Pese a estas disidencias, Paco Ignacio Taibo II no quiso ayer que la jornada, ni el festival quedaran empañados por los rumores de las últimas semanas. 'El fantasma está, pero de todo esto ya hablaremos el día 31, cuando termine', señaló a Público. 'Esto ha comenzado y está lanzado como una ola de mar que va a pasar por encima de las vallas de la ignominia', dijo poco después en la estación en referencia al cierre que ha instalado la Universidad de Oviedo con la que también ha habido roces en sus dependencias del campus de Viesques y que rodean la casi totalidad del recinto del festival.

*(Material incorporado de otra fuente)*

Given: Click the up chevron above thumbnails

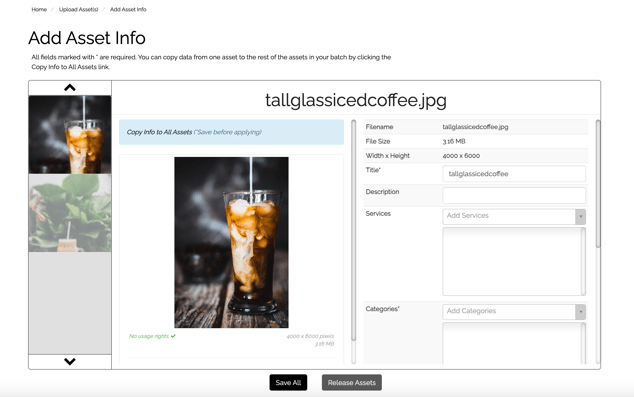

Este año, además, el el festival ha visto cambiada su ubicación de la accesible playa del Arbeyal a las afueras de la ciudad.

La mañana en el tren sirvió así para mostrar 'los crímenes' que perpetrarán los próximos días los escritores invitados. 'Nos hemos apretado el cinturón, pero hemos traído a 140 autores', añadió exultante Taibo. La escritora iraní Tajari fue la primera en presentar su novela, Quién mató al ayatolá Kanuni (Alianza), donde ha volcado la repulsión que le provoca que en su país exista un régimen religioso autoritario. También tomaron la palabra Diego Ameixeiras, autor de Dime algo sucio (Pulp), una novela con ecos de Bukowski que muestra una ciudad de Orense sórdida; y Kike Ferrari, que presentó Que de lejos parecen sombras, con la dictadura argentina de fondo.

Por el festival pasarán estos días desde el norteamericano Dennis Lehane, autor de Mystic River y Shutter Island, hasta los autores Luis García Montero y Joaquín Sabina, que ofrecerán un recital poético. También habrá espacio para el Movimiento 15-M, que celebrará una asamblea en el recinto de la Semana Negra. 'Como todos los años, el festival es un reflejo literario de lo que está pasando en el mundo', señaló Taibo.